Direction 1: Please list the three things the blog post's writer says they want to do in life.
Direction 2:
For each statement below, say yes or no on whether it agrees with the blog post, and quote the deciding words from the post.
(a) The writer says balancing is the key.
(b) The writer says they are losing expectation and desire.
(c) The writer's love is named Betti.
Direction 3: Transcribe the blog post between "It's really really" and "- her name).", inclusive.
** Start Document section **
I think I brought this flavour on the things i am living, and everything became so simple after this unluckiness.
Life is changing, is true, one second you are fine, the next second you are not fine anymore. Balancing is the key. Breathing is the way. Being surprised is the land i am standing. The sun is jumping over the sea!

My B

Well, being in love is such an hard and soft struggle in the same time.
Life is complicated, sayd Unkle in the open track of "never never land". I dunno. i love to live, I love to be alive: i am not such a positive and loser motherfucker, I only thing that I am enough lucky to enjoy my life, and not to be in pain for it.
It depends on what are your expectations from your life: I want to live, love and listen to music.
Once I have those things I am fit with myself.
It's really really easy, normal and boring. but is what my life can be. And what I want to give to my life.
I m not losing expectation and desire, is only that I am more quiet, i am waiting, breathing air and living.
jesus, i think I am normally in LOVE!
She is my love, my B (B means betti - her name).

Friday, June 22, 2007

Here I am

What should i say once I can speak?
Words can be meaningless in front of reality and emotions. But I love to comunicate I need to do it and to spread my feelings. Hallo to everyone and well, if someone of you is from Sweden this is your change to hear some Crazy sounds.
ok i am a Dj... but not only a fucking dj...everyone deserves surprises!
** End Document section **
** Start Supplied material **
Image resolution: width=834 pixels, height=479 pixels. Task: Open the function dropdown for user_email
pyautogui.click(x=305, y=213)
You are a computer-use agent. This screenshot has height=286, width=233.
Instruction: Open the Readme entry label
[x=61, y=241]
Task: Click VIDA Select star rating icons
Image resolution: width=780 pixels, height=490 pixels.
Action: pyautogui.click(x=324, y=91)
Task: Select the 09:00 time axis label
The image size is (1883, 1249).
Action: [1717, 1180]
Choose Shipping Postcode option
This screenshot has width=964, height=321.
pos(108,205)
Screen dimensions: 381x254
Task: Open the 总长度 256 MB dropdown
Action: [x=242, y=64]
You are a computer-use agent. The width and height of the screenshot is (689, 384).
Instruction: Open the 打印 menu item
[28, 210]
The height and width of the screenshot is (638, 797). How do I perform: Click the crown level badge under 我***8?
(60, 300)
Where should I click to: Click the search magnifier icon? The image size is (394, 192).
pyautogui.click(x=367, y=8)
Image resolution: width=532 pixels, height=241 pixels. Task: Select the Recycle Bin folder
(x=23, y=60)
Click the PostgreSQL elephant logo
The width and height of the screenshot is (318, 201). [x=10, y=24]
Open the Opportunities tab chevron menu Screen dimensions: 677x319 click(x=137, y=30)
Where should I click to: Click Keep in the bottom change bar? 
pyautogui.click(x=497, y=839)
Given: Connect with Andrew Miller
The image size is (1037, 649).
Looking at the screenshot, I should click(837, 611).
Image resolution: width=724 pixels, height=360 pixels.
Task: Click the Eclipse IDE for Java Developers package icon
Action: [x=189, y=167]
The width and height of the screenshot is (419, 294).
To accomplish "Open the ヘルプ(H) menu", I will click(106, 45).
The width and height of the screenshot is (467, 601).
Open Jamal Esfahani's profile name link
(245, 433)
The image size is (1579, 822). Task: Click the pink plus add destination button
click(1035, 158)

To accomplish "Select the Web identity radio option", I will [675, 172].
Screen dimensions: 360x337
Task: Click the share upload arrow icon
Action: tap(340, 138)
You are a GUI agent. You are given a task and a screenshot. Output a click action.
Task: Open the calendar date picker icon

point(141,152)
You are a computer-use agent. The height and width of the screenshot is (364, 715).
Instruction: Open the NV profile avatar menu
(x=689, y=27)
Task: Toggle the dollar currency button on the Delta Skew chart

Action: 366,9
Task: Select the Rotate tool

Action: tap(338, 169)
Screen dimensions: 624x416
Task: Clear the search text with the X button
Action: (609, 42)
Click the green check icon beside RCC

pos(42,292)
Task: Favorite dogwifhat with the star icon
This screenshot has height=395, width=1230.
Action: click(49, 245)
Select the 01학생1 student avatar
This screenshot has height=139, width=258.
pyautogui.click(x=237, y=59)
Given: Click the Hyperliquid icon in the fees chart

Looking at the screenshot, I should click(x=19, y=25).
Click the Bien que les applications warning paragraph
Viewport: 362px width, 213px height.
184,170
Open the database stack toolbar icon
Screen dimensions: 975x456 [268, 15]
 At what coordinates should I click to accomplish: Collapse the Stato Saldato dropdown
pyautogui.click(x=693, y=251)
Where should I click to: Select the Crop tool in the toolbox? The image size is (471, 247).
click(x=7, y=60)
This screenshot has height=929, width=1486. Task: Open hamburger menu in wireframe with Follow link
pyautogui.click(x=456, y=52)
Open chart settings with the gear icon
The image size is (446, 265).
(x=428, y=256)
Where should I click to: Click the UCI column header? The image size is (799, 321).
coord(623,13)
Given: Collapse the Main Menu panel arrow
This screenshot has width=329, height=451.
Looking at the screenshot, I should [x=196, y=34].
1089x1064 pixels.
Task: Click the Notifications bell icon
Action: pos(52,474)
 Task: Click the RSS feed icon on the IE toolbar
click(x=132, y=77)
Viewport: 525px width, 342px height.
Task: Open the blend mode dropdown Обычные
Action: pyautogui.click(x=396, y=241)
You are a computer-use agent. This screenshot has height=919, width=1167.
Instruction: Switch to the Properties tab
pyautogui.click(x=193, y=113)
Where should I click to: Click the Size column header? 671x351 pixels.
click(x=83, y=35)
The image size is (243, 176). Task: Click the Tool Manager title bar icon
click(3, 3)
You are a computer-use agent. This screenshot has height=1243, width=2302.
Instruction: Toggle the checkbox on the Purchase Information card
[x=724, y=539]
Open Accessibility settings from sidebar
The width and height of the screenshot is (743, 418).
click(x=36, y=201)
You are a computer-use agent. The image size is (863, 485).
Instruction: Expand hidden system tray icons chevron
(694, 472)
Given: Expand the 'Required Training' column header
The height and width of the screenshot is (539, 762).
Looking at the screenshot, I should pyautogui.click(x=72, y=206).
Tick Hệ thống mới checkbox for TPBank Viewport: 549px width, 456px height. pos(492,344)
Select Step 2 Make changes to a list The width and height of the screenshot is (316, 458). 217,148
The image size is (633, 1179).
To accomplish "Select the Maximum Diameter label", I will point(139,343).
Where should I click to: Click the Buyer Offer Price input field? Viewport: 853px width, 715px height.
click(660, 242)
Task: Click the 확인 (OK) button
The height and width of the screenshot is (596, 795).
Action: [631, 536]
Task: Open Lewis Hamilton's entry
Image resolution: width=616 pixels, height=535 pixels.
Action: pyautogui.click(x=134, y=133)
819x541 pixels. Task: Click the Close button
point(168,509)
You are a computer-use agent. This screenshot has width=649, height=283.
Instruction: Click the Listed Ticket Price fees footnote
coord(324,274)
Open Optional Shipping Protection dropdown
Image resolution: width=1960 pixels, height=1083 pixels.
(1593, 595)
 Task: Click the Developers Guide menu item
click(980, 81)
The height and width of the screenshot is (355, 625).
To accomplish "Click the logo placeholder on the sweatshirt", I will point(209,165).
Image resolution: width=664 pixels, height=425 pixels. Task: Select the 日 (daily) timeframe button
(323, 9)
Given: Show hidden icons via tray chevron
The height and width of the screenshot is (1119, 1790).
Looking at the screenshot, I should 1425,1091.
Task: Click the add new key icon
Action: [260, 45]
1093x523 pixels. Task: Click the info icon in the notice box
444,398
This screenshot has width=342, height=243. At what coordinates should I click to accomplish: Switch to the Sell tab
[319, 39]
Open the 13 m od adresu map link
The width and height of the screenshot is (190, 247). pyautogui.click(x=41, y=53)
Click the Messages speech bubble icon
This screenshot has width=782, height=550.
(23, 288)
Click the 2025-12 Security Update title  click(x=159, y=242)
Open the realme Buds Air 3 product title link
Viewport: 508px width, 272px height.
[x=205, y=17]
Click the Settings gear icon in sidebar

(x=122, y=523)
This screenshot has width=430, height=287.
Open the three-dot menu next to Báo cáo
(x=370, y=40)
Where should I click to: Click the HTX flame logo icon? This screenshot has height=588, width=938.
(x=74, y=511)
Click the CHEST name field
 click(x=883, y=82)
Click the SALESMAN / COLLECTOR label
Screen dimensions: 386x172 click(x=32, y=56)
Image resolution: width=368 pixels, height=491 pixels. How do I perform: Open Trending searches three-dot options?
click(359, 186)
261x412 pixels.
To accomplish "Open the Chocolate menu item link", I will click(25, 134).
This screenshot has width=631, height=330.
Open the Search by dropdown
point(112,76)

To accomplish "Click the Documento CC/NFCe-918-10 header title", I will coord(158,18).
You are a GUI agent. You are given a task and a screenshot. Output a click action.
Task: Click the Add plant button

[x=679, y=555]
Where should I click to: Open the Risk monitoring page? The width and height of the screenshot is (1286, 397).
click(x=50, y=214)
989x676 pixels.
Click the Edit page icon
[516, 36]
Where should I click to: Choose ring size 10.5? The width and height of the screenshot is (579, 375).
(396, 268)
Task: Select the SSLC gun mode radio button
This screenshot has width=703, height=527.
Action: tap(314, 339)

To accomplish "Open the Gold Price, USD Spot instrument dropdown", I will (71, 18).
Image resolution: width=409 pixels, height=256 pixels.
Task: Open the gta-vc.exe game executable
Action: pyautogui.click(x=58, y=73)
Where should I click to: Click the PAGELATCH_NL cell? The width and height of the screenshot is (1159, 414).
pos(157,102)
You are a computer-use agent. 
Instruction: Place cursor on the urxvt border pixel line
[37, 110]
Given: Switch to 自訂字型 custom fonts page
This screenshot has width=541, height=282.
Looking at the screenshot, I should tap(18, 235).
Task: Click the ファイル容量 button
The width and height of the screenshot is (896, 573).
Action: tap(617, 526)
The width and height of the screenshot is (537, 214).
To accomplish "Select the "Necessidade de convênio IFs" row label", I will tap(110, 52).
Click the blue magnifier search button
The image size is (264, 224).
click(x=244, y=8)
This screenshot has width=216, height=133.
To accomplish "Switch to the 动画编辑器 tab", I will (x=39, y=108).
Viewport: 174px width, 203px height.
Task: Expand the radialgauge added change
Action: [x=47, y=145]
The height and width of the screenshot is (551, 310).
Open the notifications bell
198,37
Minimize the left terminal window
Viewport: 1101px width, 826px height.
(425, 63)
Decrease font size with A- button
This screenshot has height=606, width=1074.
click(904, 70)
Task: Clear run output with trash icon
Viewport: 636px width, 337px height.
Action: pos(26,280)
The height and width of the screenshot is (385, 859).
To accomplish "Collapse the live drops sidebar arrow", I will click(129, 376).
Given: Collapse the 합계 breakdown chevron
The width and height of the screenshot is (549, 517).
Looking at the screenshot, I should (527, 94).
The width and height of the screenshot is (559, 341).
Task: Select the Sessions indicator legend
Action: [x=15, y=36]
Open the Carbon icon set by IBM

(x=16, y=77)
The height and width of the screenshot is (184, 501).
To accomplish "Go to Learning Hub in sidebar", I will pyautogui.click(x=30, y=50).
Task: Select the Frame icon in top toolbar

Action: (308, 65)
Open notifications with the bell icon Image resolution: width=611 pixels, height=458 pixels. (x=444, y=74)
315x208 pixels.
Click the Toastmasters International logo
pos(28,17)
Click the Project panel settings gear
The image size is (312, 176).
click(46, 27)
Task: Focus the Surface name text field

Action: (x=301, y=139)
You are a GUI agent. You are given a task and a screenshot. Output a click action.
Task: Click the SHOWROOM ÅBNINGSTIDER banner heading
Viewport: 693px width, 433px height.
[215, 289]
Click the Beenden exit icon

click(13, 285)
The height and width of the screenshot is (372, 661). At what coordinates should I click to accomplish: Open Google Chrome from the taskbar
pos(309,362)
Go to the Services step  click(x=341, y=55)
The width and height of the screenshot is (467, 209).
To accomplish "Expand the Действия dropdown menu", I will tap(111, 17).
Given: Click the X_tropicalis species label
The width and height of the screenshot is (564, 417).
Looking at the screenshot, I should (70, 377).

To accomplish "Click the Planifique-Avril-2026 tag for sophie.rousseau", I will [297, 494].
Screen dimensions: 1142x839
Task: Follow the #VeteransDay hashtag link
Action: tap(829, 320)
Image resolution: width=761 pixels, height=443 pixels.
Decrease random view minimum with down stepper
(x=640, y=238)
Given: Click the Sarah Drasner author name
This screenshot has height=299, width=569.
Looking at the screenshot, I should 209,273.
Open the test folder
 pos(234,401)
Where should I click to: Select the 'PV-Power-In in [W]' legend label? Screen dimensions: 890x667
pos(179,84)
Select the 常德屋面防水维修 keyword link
** End Supplied material **
Task answer 1:
- live
- love
- listen to music

Task answer 2:
(a) Yes: "Balancing is the key."
(b) No: "I m not losing expectation and desire"
(c) Yes: "B means betti - her name"

Task answer 3:
It's really really easy, normal and boring. but is what my life can be. And what I want to give to my life.
I m not losing expectation and desire, is only that I am more quiet, i am waiting, breathing air and living.
jesus, i think I am normally in LOVE!
She is my love, my B (B means betti - her name).